So if I take the `head'`

function, and apply it to `[1,2,3,4]`

, it’s going to produce

`f 1 (f 2 (f 3 4))`

, with `f = \x _ -> x`

. Now if Haskell were a strict language, it would start with `f 3 4 = 3`

, then evaluate `f 2 3 = 2`

, and then finally evaluate `f 1 2 = 1`

, your final answer. So it does “start from the right,” but at each step it just throws away everything it calculated so far. The final invocation after it reached the left of the list keeps the head and throws out the rest.
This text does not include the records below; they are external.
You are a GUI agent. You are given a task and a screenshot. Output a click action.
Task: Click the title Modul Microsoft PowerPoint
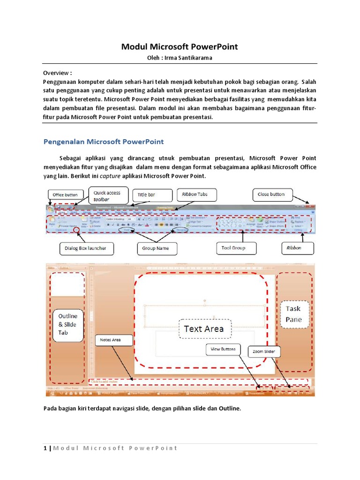[x=180, y=46]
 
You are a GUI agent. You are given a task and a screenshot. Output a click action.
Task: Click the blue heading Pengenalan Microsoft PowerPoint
[x=104, y=141]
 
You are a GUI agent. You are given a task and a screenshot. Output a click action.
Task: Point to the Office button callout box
[x=65, y=195]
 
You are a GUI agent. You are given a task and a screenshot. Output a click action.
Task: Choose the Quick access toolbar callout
[x=107, y=195]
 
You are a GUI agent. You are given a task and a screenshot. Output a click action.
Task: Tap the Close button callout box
[x=271, y=194]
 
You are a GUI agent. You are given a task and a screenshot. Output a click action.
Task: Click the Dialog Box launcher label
[x=86, y=248]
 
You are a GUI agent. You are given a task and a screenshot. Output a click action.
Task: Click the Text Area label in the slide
[x=204, y=329]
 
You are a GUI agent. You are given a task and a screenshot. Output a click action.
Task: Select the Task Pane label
[x=294, y=315]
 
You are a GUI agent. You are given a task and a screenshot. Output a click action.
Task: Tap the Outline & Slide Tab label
[x=68, y=324]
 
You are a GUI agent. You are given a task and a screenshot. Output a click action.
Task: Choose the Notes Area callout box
[x=110, y=340]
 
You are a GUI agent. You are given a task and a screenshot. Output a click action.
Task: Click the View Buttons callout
[x=222, y=349]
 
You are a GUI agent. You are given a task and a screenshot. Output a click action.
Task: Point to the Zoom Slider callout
[x=264, y=351]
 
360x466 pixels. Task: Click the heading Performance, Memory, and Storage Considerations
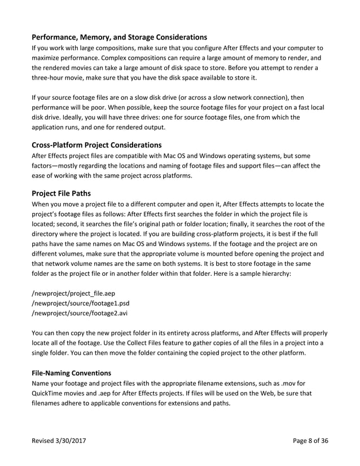pyautogui.click(x=119, y=37)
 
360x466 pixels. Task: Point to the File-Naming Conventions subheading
pyautogui.click(x=71, y=373)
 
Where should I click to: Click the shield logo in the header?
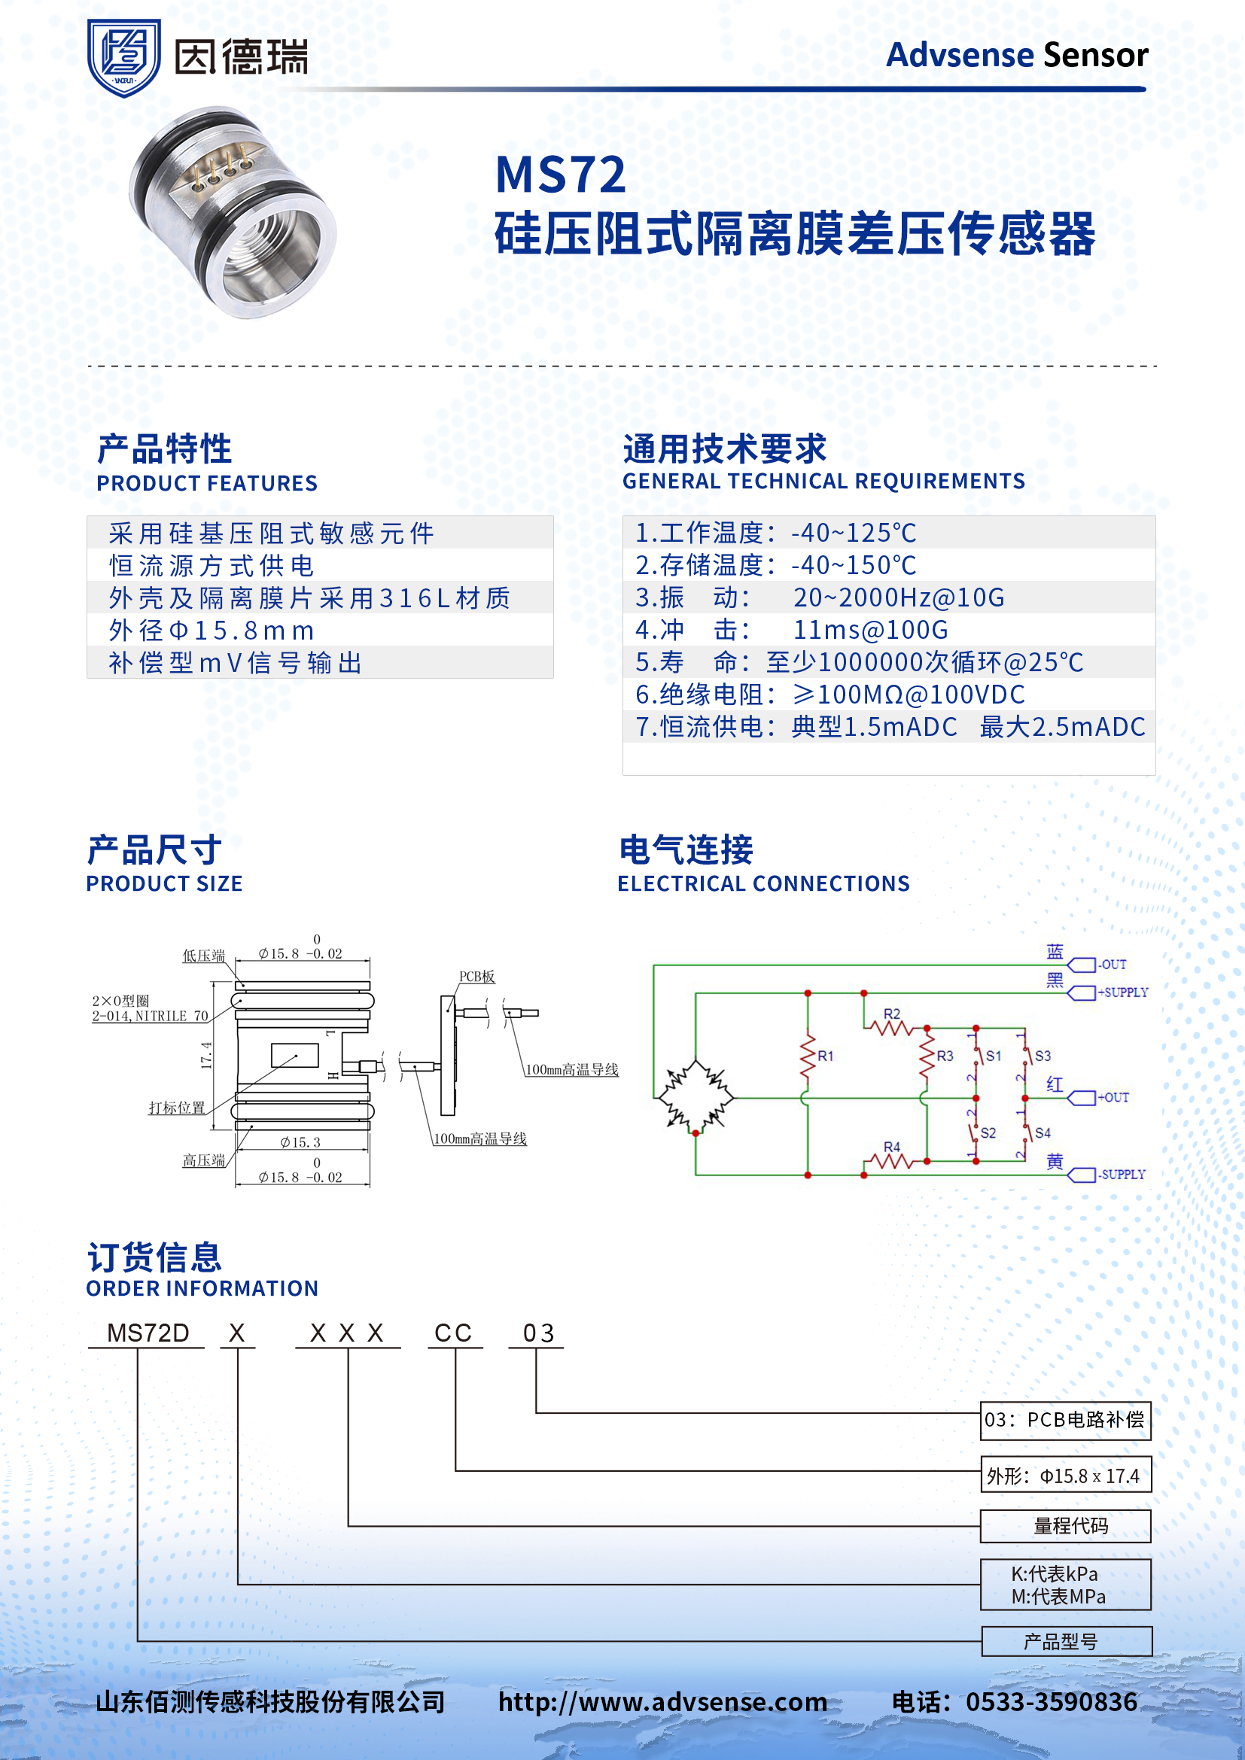point(123,57)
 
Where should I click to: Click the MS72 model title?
point(561,175)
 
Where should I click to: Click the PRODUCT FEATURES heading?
point(206,483)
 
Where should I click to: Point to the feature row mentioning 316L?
point(309,598)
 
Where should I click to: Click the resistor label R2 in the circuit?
point(891,1014)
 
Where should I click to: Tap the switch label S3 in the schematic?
point(1043,1056)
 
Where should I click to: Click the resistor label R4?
point(891,1147)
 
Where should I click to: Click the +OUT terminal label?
point(1114,1098)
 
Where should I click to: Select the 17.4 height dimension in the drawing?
point(206,1056)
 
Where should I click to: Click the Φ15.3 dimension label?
point(300,1142)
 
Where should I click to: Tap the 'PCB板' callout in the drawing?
point(476,977)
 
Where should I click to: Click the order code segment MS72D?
point(148,1333)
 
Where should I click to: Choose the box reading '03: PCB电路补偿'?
point(1066,1420)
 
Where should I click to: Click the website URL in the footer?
point(662,1702)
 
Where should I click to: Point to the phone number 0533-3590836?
point(1051,1702)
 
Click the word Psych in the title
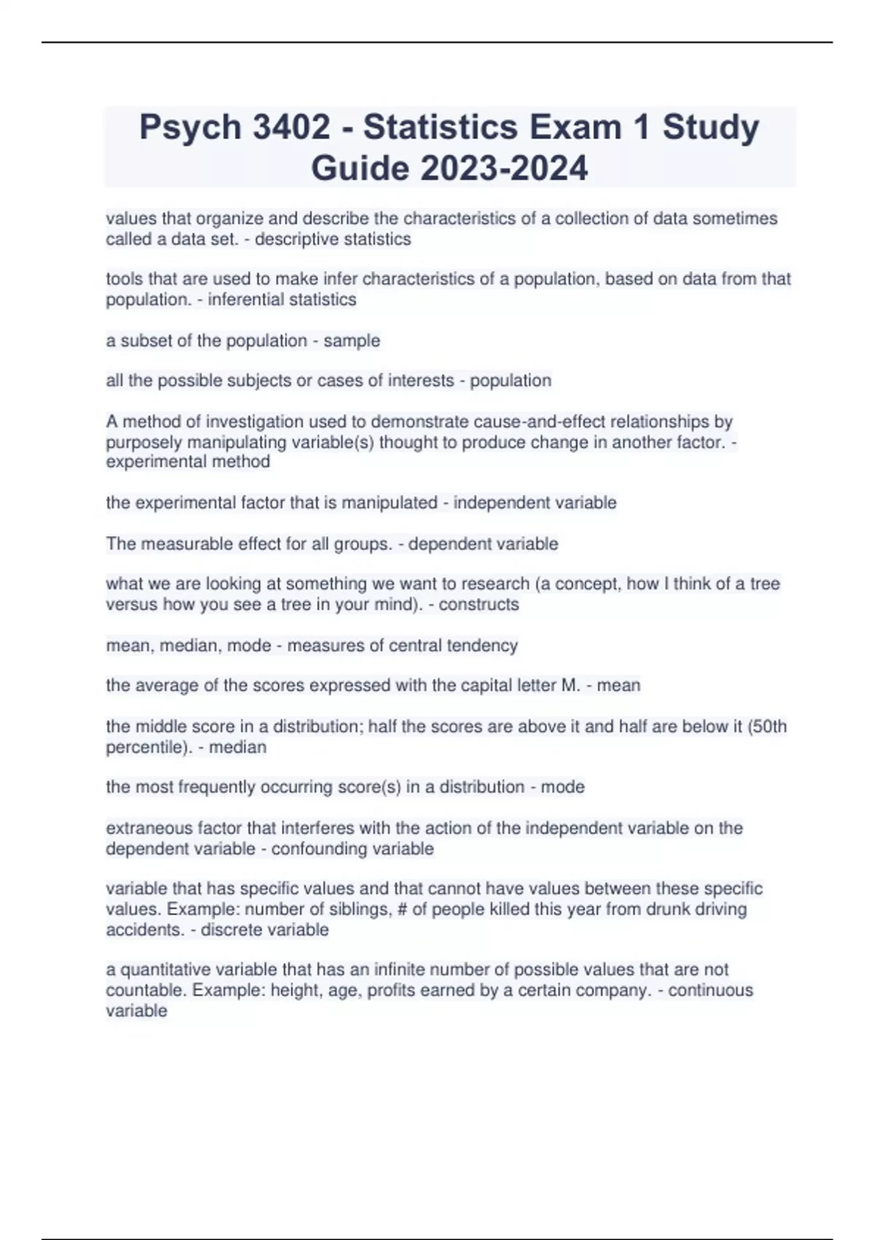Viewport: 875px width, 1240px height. coord(190,128)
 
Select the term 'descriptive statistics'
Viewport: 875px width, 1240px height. coord(332,239)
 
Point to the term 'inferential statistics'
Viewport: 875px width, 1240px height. coord(282,300)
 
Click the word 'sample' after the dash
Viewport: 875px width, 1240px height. coord(352,341)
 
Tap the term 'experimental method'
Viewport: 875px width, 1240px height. coord(188,462)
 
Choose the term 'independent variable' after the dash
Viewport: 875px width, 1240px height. coord(534,503)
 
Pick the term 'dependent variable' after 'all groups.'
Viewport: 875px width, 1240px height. coord(483,544)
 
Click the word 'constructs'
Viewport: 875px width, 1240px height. coord(479,605)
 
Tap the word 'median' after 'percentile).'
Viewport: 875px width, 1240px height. coord(238,747)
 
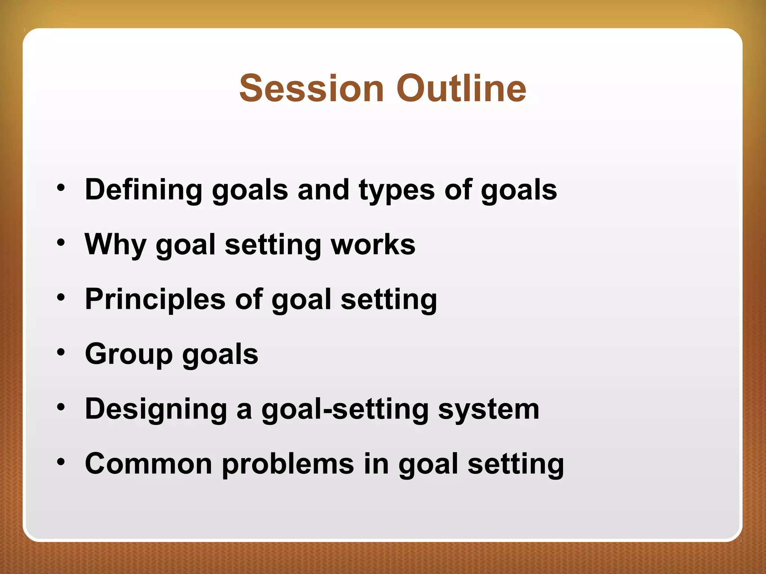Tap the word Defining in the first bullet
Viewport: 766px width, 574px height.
tap(144, 190)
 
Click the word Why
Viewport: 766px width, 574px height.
tap(115, 245)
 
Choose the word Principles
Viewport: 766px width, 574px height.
tap(155, 299)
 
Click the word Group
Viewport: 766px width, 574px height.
tap(129, 354)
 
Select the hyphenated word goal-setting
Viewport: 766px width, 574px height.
tap(344, 410)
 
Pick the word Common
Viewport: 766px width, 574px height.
tap(148, 464)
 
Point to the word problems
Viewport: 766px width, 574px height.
tap(288, 464)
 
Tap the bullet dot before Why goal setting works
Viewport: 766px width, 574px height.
tap(61, 243)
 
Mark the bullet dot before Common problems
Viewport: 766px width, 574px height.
tap(61, 462)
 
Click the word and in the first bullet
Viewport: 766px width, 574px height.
tap(323, 190)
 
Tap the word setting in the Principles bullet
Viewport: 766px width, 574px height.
tap(389, 300)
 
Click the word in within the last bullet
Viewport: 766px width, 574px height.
tap(376, 464)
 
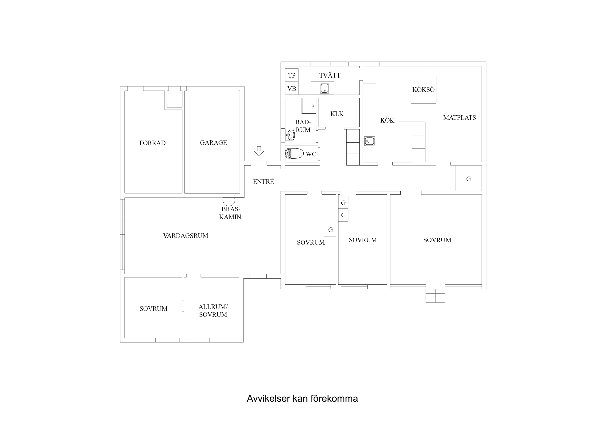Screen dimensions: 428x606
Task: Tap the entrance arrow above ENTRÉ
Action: tap(259, 151)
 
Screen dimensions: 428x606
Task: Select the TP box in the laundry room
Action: tap(292, 75)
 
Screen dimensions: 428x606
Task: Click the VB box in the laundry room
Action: tap(292, 89)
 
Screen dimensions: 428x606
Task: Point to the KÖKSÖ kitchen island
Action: tap(423, 90)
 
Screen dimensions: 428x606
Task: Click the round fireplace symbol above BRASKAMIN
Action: tap(229, 201)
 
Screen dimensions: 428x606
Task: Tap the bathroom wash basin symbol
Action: tap(290, 135)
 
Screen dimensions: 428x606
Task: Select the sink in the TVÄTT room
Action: tap(324, 88)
*But Haskell’s not strict*, it’s lazy. That means that `f 1 (f 2 (f 3 4))`

looks at the definition of `f = \x _ -> x`

, and it knows that it doesn’t need to bother evaluating `f 2 (f 3 4)`

in order to give you your answer, you can just return the `1`

straight away.

If we look at the `last'`

function, and apply it to `[1,2,3,4]`

, you’re going to end up with `f (f (f 1 2) 3) 4`

. Again, if Haskell were strict, it would need to start with that `f 1 2`

, which would be the left side of the list, which is why it kind of works to think of it as left-to-right. I’ll leave it as an exercise to the reader why the `last'`

implementation works, and what the laziness of Haskell means in this case.

Does that help? Let us know if anything is still unclear!